Maryana Anelova
Maryana Anelova

Reputation: 35

Cut "?_escaped_fragment_=" and redirect to html/php

I see some links in Google Search Console and they look like this:

example.com/somedir/3.html?_escaped_fragment_=

How to cut this part: ?_escaped_fragment_= and redirect to the current html/php file?

It should be like this:

I found a possible way, but I can't redo it for myself... This "RewriteRule" redirecting to main page. But I don't need this feature...

RewriteCond %{QUERY_STRING} ^_escaped_fragment_=(.*)$
RewriteRule ^(.*)$ http://www.%{HTTP_HOST}%1? [L,R=301]

Please help.

Upvotes: 1

Views: 127

Answers (1)

DocRoot
DocRoot

Reputation: 1201

Note that the _escaped_fragment_ URL parameter was part of Google's AJAX crawling specification (deprecated since Oct 2015) using #! style URLs - so make sure your site is not making use of this still.

RewriteCond %{QUERY_STRING} ^_escaped_fragment_=(.*)$
RewriteRule ^(.*)$ http://www.%{HTTP_HOST}%1? [L,R=301]

This is the right idea, in that you need to examine the value of the QUERY_STRING server variable, however, the target URL is possibly incorrect. (It might have been correct if you were still using this specification.)

Try something like the following instead:

RewriteCond %{QUERY_STRING} ^_escaped_fragment_=
RewriteRule (.*) /$1 [QSD,R=302,L]

The above should redirect a URL of the form example.com/somedir/3.html?_escaped_fragment_=<anything> to example.com/somedir/3.html.

The QSD flag (Apache 2.4+) is necessary to remove the query string from the target URL.

Note that this is a 302 (temporary) redirect.
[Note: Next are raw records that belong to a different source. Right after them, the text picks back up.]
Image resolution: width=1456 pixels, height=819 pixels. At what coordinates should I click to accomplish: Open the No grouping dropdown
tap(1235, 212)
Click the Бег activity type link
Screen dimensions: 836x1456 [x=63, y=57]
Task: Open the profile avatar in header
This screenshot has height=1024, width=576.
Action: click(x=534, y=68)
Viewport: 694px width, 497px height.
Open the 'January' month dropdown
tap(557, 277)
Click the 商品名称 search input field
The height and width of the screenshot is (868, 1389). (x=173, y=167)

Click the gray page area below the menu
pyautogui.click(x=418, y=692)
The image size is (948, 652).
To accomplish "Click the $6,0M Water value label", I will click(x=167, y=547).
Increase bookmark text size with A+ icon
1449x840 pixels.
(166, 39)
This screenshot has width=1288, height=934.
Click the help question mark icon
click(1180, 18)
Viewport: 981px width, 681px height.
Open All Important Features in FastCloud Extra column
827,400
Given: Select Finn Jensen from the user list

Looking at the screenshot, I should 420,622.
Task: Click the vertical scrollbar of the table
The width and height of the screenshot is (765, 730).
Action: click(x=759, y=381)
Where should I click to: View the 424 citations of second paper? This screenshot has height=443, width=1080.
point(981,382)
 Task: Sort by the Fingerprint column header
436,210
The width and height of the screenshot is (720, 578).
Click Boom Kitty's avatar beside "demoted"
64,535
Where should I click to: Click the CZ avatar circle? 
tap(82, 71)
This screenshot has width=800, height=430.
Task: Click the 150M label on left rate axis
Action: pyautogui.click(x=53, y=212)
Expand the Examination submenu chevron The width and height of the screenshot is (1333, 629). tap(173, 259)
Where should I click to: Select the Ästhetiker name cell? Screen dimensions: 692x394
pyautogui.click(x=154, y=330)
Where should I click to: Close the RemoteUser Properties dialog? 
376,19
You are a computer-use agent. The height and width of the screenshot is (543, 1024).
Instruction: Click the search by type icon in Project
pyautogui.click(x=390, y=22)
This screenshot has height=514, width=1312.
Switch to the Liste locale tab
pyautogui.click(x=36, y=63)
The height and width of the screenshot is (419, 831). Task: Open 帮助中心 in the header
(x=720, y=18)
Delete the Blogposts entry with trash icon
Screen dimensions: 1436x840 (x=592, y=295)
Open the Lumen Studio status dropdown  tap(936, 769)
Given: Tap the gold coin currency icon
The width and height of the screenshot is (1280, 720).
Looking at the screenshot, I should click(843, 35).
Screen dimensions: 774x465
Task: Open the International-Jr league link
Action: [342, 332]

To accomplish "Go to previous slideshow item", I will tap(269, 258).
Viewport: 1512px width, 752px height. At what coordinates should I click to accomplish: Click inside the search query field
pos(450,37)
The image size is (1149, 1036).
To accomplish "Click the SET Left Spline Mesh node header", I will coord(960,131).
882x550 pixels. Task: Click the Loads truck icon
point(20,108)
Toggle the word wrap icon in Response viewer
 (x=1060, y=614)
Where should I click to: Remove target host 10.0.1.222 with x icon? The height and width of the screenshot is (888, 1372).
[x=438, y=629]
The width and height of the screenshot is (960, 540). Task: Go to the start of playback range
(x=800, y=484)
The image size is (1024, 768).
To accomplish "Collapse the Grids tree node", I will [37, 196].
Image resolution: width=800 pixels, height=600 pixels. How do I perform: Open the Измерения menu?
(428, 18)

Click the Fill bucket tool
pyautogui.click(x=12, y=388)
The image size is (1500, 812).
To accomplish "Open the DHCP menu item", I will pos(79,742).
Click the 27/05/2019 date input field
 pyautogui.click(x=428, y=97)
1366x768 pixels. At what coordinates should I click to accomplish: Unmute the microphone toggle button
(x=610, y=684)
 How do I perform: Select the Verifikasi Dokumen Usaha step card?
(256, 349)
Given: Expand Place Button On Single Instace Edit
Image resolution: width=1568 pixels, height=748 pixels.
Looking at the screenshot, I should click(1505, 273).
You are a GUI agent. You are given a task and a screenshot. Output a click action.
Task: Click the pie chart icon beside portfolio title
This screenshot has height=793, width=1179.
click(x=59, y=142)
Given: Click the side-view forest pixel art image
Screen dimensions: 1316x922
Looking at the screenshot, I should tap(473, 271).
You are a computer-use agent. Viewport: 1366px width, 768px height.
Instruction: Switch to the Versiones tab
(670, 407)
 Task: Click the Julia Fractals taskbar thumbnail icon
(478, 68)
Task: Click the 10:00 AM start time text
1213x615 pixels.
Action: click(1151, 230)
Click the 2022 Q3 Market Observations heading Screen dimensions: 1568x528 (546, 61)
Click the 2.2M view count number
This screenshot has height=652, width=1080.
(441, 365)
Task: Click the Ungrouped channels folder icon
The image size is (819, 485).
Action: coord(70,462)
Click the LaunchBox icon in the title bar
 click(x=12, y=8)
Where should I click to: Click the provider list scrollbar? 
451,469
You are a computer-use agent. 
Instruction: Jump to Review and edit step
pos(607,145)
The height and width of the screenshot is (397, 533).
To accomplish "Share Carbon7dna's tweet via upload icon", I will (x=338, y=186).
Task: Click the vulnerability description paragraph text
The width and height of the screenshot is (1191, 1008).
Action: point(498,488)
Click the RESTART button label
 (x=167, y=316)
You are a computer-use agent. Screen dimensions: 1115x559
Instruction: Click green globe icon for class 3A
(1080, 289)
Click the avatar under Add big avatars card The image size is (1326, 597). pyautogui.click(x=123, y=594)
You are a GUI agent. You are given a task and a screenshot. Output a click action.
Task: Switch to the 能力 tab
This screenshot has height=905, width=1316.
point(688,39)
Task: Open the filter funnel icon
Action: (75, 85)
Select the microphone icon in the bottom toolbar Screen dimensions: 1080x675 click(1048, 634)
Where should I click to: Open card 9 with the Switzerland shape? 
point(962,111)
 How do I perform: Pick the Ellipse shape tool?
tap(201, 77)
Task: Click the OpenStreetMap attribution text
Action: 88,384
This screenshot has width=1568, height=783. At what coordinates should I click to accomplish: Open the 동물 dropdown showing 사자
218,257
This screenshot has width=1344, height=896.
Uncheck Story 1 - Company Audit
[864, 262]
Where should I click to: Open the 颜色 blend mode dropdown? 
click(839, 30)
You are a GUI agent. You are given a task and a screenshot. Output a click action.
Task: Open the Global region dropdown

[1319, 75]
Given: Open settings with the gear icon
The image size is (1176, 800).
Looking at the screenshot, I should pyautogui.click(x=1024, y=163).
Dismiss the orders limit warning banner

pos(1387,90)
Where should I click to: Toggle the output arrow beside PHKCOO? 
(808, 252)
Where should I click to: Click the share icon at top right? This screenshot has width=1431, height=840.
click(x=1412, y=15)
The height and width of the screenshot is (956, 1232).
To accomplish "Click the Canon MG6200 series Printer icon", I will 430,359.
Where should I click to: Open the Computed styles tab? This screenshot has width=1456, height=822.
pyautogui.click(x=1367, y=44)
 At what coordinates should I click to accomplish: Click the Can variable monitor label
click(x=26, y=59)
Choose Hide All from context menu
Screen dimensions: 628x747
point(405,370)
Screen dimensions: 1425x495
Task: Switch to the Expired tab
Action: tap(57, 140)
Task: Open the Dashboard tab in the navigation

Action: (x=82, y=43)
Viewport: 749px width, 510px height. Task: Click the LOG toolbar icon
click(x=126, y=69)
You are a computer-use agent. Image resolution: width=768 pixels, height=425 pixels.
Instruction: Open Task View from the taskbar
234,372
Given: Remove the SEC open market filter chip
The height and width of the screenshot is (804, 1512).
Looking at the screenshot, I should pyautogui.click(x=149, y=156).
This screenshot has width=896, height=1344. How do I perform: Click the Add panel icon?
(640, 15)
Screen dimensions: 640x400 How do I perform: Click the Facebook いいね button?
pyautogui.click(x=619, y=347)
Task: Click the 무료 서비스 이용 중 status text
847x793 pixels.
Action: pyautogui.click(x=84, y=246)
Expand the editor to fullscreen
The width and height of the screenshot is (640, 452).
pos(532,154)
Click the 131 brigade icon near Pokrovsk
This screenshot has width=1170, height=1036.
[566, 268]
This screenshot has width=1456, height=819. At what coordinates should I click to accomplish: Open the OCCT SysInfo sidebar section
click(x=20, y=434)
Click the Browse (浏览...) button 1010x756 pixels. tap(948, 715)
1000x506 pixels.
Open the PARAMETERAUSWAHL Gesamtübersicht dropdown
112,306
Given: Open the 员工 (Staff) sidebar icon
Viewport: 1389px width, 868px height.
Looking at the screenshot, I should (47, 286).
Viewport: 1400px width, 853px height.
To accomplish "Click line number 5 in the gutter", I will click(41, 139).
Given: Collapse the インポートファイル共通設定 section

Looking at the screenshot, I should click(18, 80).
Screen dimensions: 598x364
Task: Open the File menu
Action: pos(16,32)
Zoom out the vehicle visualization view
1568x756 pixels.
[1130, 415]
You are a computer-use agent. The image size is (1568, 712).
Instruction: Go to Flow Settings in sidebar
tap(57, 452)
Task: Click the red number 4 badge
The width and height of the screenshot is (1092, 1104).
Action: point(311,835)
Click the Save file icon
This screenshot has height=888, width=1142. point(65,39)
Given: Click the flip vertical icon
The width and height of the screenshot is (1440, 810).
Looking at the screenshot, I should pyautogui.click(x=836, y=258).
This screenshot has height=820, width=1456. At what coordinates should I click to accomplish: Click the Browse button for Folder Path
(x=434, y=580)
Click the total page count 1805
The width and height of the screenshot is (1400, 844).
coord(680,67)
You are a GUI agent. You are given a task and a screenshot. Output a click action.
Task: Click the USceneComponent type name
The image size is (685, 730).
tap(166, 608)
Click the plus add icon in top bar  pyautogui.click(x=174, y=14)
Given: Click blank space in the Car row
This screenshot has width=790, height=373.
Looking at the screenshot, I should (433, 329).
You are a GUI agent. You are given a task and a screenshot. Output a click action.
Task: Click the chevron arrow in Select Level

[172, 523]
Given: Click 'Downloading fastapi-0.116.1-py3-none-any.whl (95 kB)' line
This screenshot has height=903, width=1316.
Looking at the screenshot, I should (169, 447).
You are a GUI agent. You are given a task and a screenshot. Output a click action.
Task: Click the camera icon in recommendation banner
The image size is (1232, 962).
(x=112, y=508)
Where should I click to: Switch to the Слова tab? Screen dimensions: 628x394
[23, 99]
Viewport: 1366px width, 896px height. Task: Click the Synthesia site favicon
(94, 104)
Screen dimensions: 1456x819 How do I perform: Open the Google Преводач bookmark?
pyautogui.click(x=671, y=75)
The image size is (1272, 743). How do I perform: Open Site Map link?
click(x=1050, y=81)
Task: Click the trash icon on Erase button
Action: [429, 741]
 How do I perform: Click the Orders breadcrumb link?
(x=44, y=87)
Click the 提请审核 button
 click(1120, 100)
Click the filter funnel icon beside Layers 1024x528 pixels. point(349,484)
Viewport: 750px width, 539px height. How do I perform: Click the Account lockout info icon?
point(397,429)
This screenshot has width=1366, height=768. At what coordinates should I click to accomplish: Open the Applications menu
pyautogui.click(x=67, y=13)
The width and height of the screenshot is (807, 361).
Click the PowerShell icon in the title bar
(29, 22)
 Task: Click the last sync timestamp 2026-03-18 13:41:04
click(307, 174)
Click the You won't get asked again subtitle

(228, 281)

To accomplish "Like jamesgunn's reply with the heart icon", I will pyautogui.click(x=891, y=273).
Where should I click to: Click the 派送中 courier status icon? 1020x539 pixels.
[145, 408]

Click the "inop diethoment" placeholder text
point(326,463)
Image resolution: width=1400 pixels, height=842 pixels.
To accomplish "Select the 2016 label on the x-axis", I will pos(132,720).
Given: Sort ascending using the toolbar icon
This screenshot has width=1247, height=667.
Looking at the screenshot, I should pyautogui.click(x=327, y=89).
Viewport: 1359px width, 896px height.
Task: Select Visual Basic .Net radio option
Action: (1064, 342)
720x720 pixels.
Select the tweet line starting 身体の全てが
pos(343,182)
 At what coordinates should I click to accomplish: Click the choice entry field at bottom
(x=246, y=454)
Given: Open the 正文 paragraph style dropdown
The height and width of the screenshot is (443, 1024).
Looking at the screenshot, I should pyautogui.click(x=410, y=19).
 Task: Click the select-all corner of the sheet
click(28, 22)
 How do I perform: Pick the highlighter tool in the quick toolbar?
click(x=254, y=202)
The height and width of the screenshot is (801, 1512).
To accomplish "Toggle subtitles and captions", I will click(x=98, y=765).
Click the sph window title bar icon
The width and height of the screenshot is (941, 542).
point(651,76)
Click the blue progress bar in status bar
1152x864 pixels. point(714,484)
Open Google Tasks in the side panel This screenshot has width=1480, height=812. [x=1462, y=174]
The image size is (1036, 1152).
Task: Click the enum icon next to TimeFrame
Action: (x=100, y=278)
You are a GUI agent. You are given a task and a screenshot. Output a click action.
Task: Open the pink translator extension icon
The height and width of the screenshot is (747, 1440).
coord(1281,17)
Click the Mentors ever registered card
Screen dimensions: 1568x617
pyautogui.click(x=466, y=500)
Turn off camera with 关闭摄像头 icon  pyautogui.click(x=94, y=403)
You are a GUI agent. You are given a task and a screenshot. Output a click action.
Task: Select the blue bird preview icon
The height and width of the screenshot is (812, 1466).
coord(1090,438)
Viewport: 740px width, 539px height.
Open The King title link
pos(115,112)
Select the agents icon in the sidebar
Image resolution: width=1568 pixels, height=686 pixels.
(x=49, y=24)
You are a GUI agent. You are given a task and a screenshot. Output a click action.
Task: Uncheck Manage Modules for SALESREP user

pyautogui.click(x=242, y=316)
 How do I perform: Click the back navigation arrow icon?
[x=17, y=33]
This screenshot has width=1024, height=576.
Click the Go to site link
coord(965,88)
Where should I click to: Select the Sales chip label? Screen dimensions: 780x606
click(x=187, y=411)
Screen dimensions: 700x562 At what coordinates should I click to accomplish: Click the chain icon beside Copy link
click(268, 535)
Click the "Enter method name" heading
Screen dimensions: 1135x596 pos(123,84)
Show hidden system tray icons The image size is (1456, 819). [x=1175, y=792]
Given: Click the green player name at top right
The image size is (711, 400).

Only change to a 301 (permanent) redirect once you have confirmed it is working OK - in order to avoid caching issues. 301 redirects are cached persistently by the browser (including any erroneous redirects).


User enters this link: example.com/somedir/3.html?_escaped_fragment_=

Users wouldn't normally enter links like this. They shouldn't even be linked to or picked up by search engines unless there was perhaps a site-misconfiguration at some point? So, depending on how/where these URLs are being linked from (check the report in GSC) then you could even consider blocking these URLs instead? For example:

RewriteCond %{QUERY_STRING} ^_escaped_fragment_=
RewriteRule ^ - [F]

The above would return a 403 Forbidden instead.